第12条 市は、環境に影響を及ぼすと認められる施策を策定し、及び実施するに当たっては、基本計画との整合性を確保するとともに、良好な環境の保全及び創造について十分配慮しなければならない。

(活動促進の措置)

第13条 市は、市民等が行う環境への負荷の低減その他の良好な環境の保全及び創造に関する活動を促進するため、必要な措置を講ずるように努めるものとする。

(環境の保全及び創造に関する教育等の推進)

第14条 市は、市民等が自ら良好な環境の保全及び創造についての理解と関心を深めることにより、良好な環境の保全及び創造に関する活動が促進されるようにするため、環境に関する教育及び学習の推進並びに広報活動の充実その他の必要な措置を講ずるものとする。

(情報の提供)

第15条 市は、市民等の自発的な活動の促進に資するため、環境の状況その他の良好な環境の保全及び創造に関する必要な情報を収集し、市民等に適切に提供するように努めるものとする。

(市民環境月間)

第16条 市民等に広く良好な環境の保全及び創造についての関心と理解を深めるとともに、積極的に良好な環境の保全及び創造に関する活動を行う意欲を高めるため、高梁市民環境月間を設ける。

2 高梁市民環境月間は、毎年10月とする。

3 市は、高梁市民環境月間の趣旨にふさわしい事業の実施に努めるものとする。

(調査及び監視等の体制の整備)

第17条 市は、環境の状況の把握、環境の変化の予測その他良好な環境の保全及び創造に関する施策を策定し、及び適正に実施するために必要な事項の調査に努めるものとする。

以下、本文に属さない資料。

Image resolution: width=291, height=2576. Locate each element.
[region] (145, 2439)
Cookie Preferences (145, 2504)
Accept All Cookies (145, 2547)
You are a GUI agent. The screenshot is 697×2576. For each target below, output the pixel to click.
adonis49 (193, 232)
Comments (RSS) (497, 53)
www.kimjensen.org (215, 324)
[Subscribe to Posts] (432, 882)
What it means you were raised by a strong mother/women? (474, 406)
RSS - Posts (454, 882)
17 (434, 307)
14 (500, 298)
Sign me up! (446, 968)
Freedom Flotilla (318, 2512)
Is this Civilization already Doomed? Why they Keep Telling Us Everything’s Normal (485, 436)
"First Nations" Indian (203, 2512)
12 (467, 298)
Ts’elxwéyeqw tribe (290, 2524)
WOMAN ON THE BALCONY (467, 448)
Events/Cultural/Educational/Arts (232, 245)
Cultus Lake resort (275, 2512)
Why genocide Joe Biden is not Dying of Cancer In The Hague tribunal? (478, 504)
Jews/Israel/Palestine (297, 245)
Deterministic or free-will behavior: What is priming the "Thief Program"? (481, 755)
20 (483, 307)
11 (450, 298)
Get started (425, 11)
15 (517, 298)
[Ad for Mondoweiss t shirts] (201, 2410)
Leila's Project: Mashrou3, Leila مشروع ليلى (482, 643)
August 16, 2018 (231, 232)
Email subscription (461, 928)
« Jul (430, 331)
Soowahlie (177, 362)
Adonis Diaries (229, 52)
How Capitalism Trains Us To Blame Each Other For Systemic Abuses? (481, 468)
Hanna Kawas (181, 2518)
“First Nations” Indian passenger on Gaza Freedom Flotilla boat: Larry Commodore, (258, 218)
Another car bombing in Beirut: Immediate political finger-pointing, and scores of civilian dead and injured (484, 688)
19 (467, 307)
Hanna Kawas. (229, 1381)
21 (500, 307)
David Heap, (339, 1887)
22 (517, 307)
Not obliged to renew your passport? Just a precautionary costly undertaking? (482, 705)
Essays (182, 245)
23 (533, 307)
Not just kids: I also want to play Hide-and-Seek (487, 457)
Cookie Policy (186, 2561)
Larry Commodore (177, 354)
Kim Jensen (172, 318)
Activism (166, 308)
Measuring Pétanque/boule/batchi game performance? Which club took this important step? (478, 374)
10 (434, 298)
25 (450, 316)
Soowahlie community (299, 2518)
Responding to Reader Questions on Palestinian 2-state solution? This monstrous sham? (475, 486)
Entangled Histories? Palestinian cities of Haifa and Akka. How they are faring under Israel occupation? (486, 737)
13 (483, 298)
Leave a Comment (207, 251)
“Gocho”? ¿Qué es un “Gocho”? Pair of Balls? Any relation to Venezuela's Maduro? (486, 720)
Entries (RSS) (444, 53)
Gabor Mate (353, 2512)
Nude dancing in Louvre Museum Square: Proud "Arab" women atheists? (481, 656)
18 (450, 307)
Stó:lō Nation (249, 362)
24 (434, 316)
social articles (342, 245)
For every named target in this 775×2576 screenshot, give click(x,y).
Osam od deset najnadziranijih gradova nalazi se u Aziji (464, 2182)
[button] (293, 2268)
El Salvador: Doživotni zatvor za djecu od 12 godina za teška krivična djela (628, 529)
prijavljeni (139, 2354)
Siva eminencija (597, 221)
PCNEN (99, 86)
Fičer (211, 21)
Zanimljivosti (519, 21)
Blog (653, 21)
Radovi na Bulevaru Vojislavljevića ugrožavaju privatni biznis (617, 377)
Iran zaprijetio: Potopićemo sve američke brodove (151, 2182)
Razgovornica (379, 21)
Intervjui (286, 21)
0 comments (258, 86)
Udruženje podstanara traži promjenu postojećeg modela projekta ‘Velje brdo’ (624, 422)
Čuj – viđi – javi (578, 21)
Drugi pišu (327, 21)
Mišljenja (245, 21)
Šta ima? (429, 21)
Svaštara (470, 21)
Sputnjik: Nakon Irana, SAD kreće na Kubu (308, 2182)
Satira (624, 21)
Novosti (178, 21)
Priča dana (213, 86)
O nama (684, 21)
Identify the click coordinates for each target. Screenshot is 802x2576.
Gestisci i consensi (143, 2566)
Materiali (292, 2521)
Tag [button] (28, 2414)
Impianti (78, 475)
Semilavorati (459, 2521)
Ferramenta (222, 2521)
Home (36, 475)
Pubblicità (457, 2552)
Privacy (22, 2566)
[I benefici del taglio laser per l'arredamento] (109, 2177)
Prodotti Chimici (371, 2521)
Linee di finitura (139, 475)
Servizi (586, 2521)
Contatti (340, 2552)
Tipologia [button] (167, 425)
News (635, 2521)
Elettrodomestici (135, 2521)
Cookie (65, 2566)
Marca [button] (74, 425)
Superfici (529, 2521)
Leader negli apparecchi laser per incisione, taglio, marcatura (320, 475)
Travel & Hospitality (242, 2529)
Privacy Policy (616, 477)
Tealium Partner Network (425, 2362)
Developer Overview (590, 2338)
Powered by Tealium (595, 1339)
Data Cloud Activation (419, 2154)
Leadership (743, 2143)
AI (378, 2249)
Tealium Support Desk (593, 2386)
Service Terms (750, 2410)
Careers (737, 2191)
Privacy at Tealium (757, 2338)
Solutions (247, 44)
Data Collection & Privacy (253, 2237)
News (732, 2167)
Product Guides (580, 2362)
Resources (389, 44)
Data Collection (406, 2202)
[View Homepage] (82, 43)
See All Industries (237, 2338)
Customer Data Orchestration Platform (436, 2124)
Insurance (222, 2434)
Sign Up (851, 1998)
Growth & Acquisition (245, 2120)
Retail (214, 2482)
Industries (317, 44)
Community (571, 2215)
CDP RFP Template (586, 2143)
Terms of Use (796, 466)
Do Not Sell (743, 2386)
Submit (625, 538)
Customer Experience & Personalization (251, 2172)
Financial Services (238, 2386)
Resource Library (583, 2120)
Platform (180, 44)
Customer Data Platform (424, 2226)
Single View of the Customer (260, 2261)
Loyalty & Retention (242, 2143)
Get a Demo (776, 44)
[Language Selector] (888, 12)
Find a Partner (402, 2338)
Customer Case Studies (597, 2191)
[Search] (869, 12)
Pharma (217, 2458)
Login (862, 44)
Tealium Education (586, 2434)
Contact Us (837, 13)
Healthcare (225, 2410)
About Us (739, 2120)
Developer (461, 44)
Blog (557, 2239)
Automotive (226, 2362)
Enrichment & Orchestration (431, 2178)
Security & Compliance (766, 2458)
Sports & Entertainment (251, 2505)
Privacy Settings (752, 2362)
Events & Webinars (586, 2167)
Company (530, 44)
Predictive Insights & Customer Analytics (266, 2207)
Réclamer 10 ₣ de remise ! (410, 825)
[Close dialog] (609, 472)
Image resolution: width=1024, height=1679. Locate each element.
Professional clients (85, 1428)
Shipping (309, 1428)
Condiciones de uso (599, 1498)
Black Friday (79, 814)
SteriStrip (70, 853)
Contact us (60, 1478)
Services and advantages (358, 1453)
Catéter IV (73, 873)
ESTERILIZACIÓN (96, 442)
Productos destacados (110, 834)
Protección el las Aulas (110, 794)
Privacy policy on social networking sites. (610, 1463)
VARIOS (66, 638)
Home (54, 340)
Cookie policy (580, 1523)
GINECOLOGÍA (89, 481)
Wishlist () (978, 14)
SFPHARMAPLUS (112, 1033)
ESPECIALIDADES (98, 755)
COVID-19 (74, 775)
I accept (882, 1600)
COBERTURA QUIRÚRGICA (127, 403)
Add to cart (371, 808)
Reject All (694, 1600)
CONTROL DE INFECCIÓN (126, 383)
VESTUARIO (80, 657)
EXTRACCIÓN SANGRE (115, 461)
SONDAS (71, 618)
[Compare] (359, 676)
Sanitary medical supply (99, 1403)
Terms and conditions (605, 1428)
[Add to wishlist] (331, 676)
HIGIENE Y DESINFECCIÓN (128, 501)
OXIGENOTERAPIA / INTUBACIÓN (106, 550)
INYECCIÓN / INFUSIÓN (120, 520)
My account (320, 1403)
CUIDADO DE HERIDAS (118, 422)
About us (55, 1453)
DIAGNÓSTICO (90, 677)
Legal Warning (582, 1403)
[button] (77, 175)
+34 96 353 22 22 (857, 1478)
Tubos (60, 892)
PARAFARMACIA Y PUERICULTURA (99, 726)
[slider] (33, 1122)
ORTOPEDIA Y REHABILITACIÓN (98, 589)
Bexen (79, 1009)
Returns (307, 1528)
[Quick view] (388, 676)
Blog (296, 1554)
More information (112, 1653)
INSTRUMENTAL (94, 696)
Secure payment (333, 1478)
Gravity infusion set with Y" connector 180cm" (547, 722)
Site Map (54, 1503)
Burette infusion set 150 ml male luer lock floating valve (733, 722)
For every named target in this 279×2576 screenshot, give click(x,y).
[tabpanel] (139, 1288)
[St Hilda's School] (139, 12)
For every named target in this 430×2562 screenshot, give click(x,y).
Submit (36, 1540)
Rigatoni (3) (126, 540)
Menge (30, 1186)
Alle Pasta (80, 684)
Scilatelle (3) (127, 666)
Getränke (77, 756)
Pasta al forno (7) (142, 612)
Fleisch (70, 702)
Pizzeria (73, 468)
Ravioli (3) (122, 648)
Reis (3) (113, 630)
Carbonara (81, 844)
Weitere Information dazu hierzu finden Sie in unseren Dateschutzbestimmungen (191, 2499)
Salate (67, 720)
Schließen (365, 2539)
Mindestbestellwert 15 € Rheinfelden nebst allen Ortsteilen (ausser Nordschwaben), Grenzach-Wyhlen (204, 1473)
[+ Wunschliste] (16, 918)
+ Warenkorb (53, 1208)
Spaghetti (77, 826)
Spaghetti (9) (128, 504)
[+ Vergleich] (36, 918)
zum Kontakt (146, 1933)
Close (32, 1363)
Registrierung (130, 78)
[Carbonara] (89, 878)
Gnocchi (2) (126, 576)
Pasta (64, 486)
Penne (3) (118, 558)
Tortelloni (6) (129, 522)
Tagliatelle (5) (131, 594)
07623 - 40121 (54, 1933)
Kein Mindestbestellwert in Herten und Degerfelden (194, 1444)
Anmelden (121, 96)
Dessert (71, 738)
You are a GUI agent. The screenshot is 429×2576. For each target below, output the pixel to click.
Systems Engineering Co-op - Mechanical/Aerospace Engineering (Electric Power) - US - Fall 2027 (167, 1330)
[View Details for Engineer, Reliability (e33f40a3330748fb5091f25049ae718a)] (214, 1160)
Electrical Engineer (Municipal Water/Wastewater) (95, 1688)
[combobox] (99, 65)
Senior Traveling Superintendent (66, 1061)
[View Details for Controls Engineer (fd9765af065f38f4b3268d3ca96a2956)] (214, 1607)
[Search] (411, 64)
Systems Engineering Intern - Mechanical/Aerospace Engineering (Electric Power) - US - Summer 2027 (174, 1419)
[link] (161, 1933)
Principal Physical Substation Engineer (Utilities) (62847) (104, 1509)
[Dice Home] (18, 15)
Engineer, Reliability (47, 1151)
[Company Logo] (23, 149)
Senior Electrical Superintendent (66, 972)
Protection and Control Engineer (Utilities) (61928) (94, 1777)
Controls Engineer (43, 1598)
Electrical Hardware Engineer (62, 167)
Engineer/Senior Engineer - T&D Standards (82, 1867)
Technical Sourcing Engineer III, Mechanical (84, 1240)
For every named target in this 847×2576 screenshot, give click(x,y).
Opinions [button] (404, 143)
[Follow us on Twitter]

2 市は、環境の状況を把握し、良好な環境の保全及び創造に関する施策を適正に実施するために必要な監視、測定及び検査を行う体制の整備に努めるものとする。

(地球環境の保全に関する施策の推進)

第18条 市は、すべての事業活動並びに日常生活及び環境保全活動において、地球環境の保全が積極的に推進されるように、施策の推進に努めるものとする。

第4章 施策の推進体制等

(推進体制の整備)

第19条 市は、市民等と市が協働し、良好な環境の保全及び創造に関する施策を積極的に推進するために必要な体制を整備するものとする。

(国及び他の地方公共団体との協力)

第20条 市は、良好な環境の保全及び創造を図るため広域的な取組を必要とする施策については、国及び他の地方公共団体と協力して、その推進に努めるものとする。

第5章 雑則

(委任)

第21条 この条例の施行に関し必要な事項は、市長が別に定める。

この条例は、平成24年4月1日から施行する。